Rozdział 98, Problemy...

70 9 1
                                    


Długo nie żałowałam swoich czynów, bo nie miałam na to czasu. Gdzieś tam, w świecie żywych i świadomych Reo i Vel pewnie panikowali, bo tak jak ja poczuli ostrze noża między żebrami, więc musiałam się wybudzić jak najszybciej.

Doszłam do siebie w towarzystwie Reo i kilku duchów wiszących nade mną.

- Lex! – brat ucieszył się i jednocześnie zezłościł.

- Nie moja wina, że zabili Alet! – natychmiast się usprawiedliwiłam.

- Vel, nasza zguba wróciła – powiedział Reo do bransoletki, po czym do niego dotarło, co powiedziałam – CO?! Alet nie żyje?!

- Już powinien żyć z powrotem, bo go wyciągnąłem z nieżycia.

- Czekaj... jak Wasza Wysokość dał radę przejść Tunel?! – jeden z duchów spojrzał na mnie jak na coś niespotykanego.

- Tak jak wy... tylko że miałem do czego wrócić – odpowiedziałam wstając – Reo chodź, musimy się spieszyć. Jeśli wszystko poszło dobrze, to Alet żyje i wrócił.

- Vel, jest raczej w porządku. Lex mówi, że wrócili razem i teraz nasz tar powinien się do nas teleportować – brat natychmiast przekazał wiadomość dalej.

A ja, chwiejąc się, bo wciąż na nowo przyzwyczajałam się do posiadania ciała, zatoczyłam się w kierunku drzwi. Reo dogonił mnie przy nich i łapiąc mnie pod ramię pomógł wyjść i udać się do sali teleportacyjnej.

- Vel się pyta, co poszło nie tak – odezwał się, prowadząc mnie korytarzem. Duchy leciały za nami, jak ławica rybek.

- Wszystko poszło „tak". To po prostu ta baba nie planowała wywiązywać się z obietnic. Mała się obudziła, i w tym samym momencie Alet został zabity. Powiedz Vel, że musi się mieć na baczności i powiedzieć Vi, że musi trzymać się na baczności. Niech zrobią, co tylko mogą, aby stamtąd zniknąć. Po tym numerze, to myślę, że ona zamierza się dalej mścić...
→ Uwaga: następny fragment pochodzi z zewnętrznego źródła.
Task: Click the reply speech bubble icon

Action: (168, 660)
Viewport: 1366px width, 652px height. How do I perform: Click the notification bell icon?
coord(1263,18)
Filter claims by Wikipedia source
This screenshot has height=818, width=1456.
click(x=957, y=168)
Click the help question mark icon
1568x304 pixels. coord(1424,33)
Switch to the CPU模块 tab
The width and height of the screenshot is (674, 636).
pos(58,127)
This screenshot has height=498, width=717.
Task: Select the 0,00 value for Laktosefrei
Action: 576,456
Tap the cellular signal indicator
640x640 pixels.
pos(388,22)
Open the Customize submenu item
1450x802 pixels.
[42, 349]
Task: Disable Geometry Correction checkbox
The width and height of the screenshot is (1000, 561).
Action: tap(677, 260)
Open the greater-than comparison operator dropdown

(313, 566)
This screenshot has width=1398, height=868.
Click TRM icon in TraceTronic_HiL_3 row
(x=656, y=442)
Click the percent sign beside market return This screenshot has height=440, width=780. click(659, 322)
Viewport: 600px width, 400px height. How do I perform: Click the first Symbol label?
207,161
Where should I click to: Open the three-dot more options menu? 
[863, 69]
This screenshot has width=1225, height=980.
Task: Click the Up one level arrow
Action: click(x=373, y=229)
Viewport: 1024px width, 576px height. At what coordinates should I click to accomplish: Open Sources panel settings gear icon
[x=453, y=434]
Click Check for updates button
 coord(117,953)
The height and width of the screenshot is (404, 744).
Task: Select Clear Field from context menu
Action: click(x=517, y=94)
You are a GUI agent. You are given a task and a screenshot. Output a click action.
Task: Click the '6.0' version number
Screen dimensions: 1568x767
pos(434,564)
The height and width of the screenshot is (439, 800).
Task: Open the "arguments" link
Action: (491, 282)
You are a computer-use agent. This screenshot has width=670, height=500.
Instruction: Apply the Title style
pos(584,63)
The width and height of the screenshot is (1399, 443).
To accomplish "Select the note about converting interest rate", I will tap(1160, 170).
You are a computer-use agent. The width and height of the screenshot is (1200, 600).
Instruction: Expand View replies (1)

- Lex mówi, że ta baba wciąż jest zła i się mści. I musicie się stamtąd zabrać jak najszybciej – zrelacjonował krótko to, co powiedziałam.

Chwilę milczał, słuchając, zanim powiedział:

- Prosi, żebyś się z nim skontaktował.

Nabierając prędkości w kuśtykaniu, skoncentrowałam się na kontakcie z Velyth poprzez amulet.

„Vel?"

„Lex? Wszystko w porządku?"

„Fizycznie? Trochę ścierpłem tak leżąc bez ruchu – to zajęło kilka godzin. Psychicznie też w porządku – nie pierwszy raz umieram. Szkoda mi Alet, bo to nie jest przyjemne doświadczenie."

„Co się właściwie stało?"

„Do końca nie widziałem... byłem wtedy w Pałacu Snów kończąc pracę w pokoju dziewczynki. Dopiero co ją z Pałacu wyprowadziłem do świata, a zaraz potem nastąpił cios. Wtedy oboje, ja i Alet, wpadliśmy do Tunelu."

„Wybacz... to moja wina..."

„Velyth, proszę! Żadnych takich! Całymi wiekami działy się takie rzeczy! Wychowali cię na posłusznego i byłeś posłuszny! Nie twoja wina, że twoja matka związała się z kimś, kogo nie aprobowało jej społeczeństwo! To spoczywa na niej odpowiedzialność! I to ona nie poradziła sobie z ukryciem ciebie przed siostrą, jak i... całą resztą. A teraz ty starasz się to naprawić." – pożałowałam, że go w tym momencie nie mogę przytulić.

Czy mój biedniutki będzie żył do końca życia z tym poczuciem winy? Tresowano go i tresowano, bo nawet szkoleniem tego nie można nazwać... i uzyskano posłusznego niewolnika.